Effects of Cyber-bullying
Cell phones and computers themselves are not to blame for cyber-bullying. Social media sites can be used for positive activities, like connecting kids with friends and family, helping students with school, and for entertainment. But these tools can also be used to hurt other people. Whether done in person or through technology, the effects of bullying are similar.
Kids who are cyber bullied are more likely to:
- Use alcohol and drugs
- Skip school
- Experience in-person bullying
- Be unwilling to attend school
- Receive poor grades
- Have lower self-esteem
- Have more health problems
Frequency of Cyber-Bullying
The 2014–2015 School Crime Supplement (National Center for Education Statistics and Bureau of Justice Statistics) indicates that, nationwide, about 21% of students ages 12-18 experienced bullying.

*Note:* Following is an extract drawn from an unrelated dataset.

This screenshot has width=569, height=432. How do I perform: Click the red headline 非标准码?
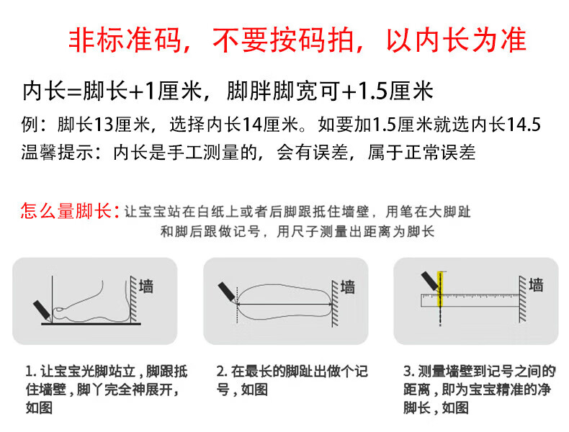pos(125,40)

The 2015 Youth Risk Behavior Surveillance System (Centers for Disease Control and Prevention) also indicates that an estimated 16% of high school students were bullied electronically in the 12 months prior to the survey.
Over half of adolescents and teens have been bullied online, and about the same number have engaged in cyber bullying. More than 1 in 3 young people have experienced cyber-threats online. Over 25 percent of adolescents and teens have been bullied repeatedly through their cell phones or the Internet.